BEGIN EXTRACTED ENTRIES

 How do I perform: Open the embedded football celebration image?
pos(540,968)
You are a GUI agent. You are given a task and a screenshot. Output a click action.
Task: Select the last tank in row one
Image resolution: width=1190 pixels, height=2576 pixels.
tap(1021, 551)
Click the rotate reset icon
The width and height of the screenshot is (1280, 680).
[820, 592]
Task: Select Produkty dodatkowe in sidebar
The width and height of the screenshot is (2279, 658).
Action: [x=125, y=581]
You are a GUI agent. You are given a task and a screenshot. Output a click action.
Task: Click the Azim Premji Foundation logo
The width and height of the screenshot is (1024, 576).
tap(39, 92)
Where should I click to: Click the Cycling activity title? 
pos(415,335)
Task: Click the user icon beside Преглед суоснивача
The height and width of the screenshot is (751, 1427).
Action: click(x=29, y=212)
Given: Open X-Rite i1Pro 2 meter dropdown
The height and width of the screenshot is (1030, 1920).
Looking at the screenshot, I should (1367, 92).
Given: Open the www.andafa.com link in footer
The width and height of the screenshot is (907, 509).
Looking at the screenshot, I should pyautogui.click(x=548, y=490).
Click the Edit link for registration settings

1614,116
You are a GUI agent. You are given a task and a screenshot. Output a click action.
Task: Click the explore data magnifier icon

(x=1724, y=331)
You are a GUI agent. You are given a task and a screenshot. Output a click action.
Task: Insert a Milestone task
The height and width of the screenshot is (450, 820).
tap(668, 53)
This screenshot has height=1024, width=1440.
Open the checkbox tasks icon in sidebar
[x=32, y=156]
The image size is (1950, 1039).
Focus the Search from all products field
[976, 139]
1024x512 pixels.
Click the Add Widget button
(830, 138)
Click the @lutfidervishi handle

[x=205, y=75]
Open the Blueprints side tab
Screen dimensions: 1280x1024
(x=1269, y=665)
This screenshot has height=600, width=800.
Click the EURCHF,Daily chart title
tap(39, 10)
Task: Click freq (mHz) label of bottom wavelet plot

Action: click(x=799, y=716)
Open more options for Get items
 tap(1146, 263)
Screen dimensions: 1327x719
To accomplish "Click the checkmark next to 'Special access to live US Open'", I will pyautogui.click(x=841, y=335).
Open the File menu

END EXTRACTED ENTRIES

HOW TO COMPLETE THIS TASK ->
An exact copy of the lines from the one containing "Focus the Search from all products field" through the end of the entries is required, and nothing beyond them.

RESULT OF THE TASK ->
Focus the Search from all products field
[976, 139]
1024x512 pixels.
Click the Add Widget button
(830, 138)
Click the @lutfidervishi handle

[x=205, y=75]
Open the Blueprints side tab
Screen dimensions: 1280x1024
(x=1269, y=665)
This screenshot has height=600, width=800.
Click the EURCHF,Daily chart title
tap(39, 10)
Task: Click freq (mHz) label of bottom wavelet plot

Action: click(x=799, y=716)
Open more options for Get items
 tap(1146, 263)
Screen dimensions: 1327x719
To accomplish "Click the checkmark next to 'Special access to live US Open'", I will pyautogui.click(x=841, y=335).
Open the File menu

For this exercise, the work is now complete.